Вовка только усмехнулся. Поначалу он описывал всему вагону виды за окном, но после станции Сыростан, когда на их глазах выгрузили из санитарного и навалили на обочину целый муравейник мертвецов, замолчал. Все что-то писал и зачеркивал, писал и зачеркивал в толстой тетрадке, на обложке которой был изображен буревестник революции Максим Горький.

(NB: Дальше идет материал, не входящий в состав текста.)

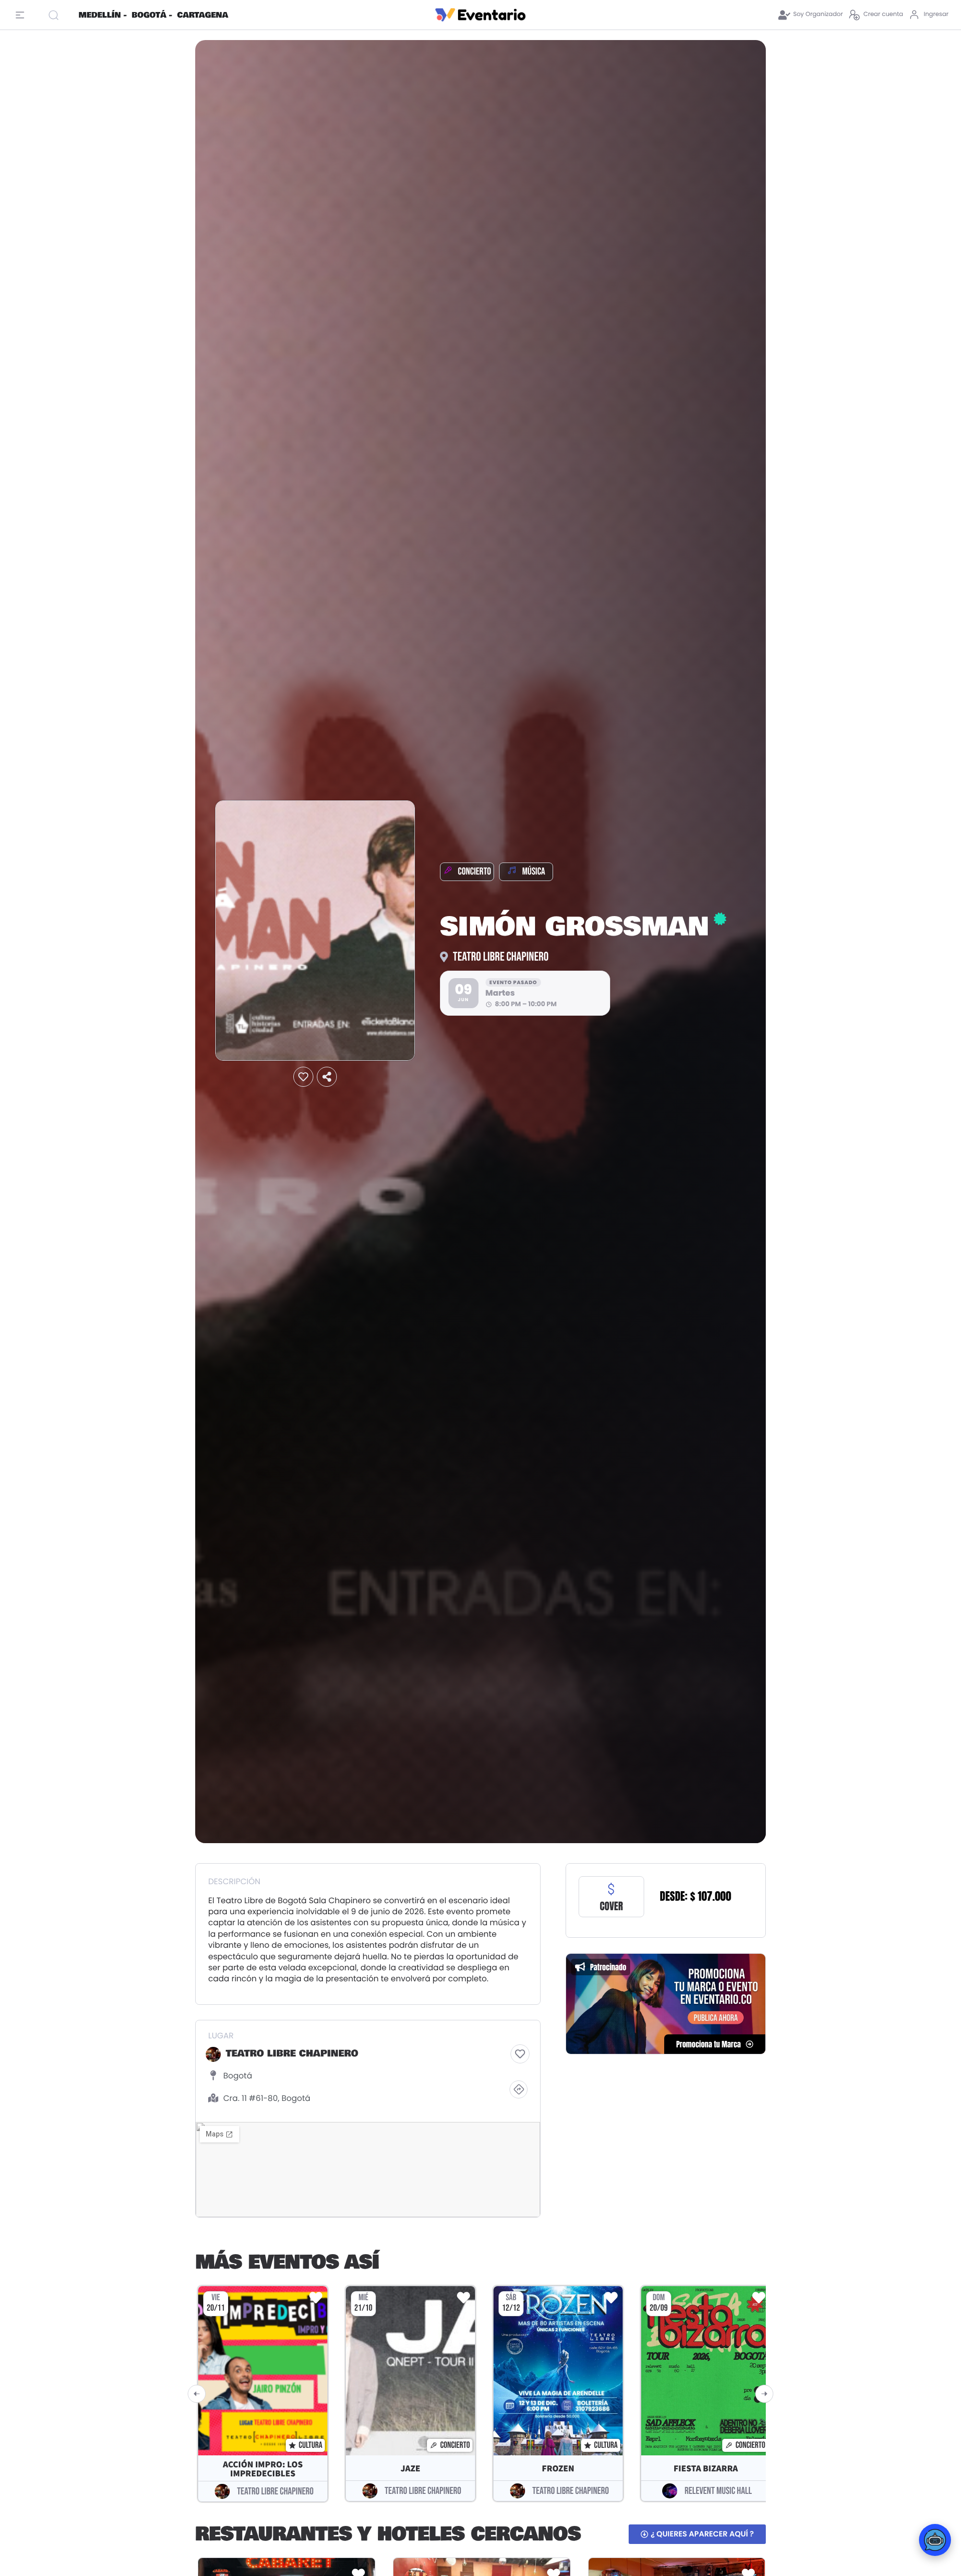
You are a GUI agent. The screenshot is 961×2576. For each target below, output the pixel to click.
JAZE (410, 2468)
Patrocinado (608, 1967)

Переживания за судьбу Саньки Григорьева отвлекали от вагонной жути. Смерть избегала показываться Йоське прямо. Он так и не понял, когда же умерла Роза, и узнал об этом, спустившись по нужде в отхожее место. Одеревеневшее тело сестренки лежало без шубки, без платка и без чунь. Она стала крошечной, как ее пупс, и тоже не боялась холода. Не случилось ему увидеть, и как дядю Дордже сбил маневровый паровоз, – Йоська как раз забирался в вагон теплушки с собранным на путях углем и оказался спиной к несчастью. Заметил только, как помертвело вдруг лицо деда, как сполз он по створке раздвинутой двери на пол, и бросился к нему, испугавшись, что дед умирает. Когда же развернулся лицом к путям, тело дяди уже было накрыто мешком, из-под которого виднелись только ноги в грязных портянках да растекшаяся, каменеющая на снегу баланда. Дядины сапоги перекочевали в руки одного из конвоиров, а станционные псы спешно глотали кусочки морковки и картошки, пунктиром прочертившие не донесенный до голодного вагона обед.
Счастливый конец книги, где Санька видит опубликованные в «Правде» дневники капитана Татаринова, Йоська перечитывал раз десять. Он влюбился в героя, а вот Катю, дочь Татаринова, не одобрял: зачем она скрывала свои чувства и заставляла Саньку мучиться? Но если б не эта книга, Йоська, наверное, сошел бы с ума.
Когда в Буланихе откатилась дверь и солдаты велели выгружаться, Йоська чуть не ослеп от яркого зимнего солнца. От сильного мороза помертвело лицо и склеились ноздри. Люди не узнавали друг друга, до того обессилены были, истощены, прокопчены за две недели мучительного пути. Груза стало меньше, все запасы были съедены подчистую, до крошки. Отец вообще шел налегке: его книги пошли на растопку. Дольше всех горел «Капитал» Маркса – он был самый толстый. Отец сберег только сборник «Ленин В. И. Национально-колониальный вопрос», наотрез отказывался пустить его в печку – говорил, что в нем главные аргументы. Йоська не знал, что такое «аргументы». «Двух капитанов» Йоська заталкивал ночью под себя, а если отлучался с места, подтыкал книгу под ремень, чтоб не пришло кому в голову согреть на ней чаю.
Дед попросил отца взять мешок с семейными бурханами. Отец согласился: конечно, теперь это уже не религиозные предметы, а память об умершем дяде.
Встречавший спецпереселенцев начальник станции – высокий худой инвалид в железнодорожной шинели – хромал вдоль сидящих прямо на снегу женщин, детей, стариков.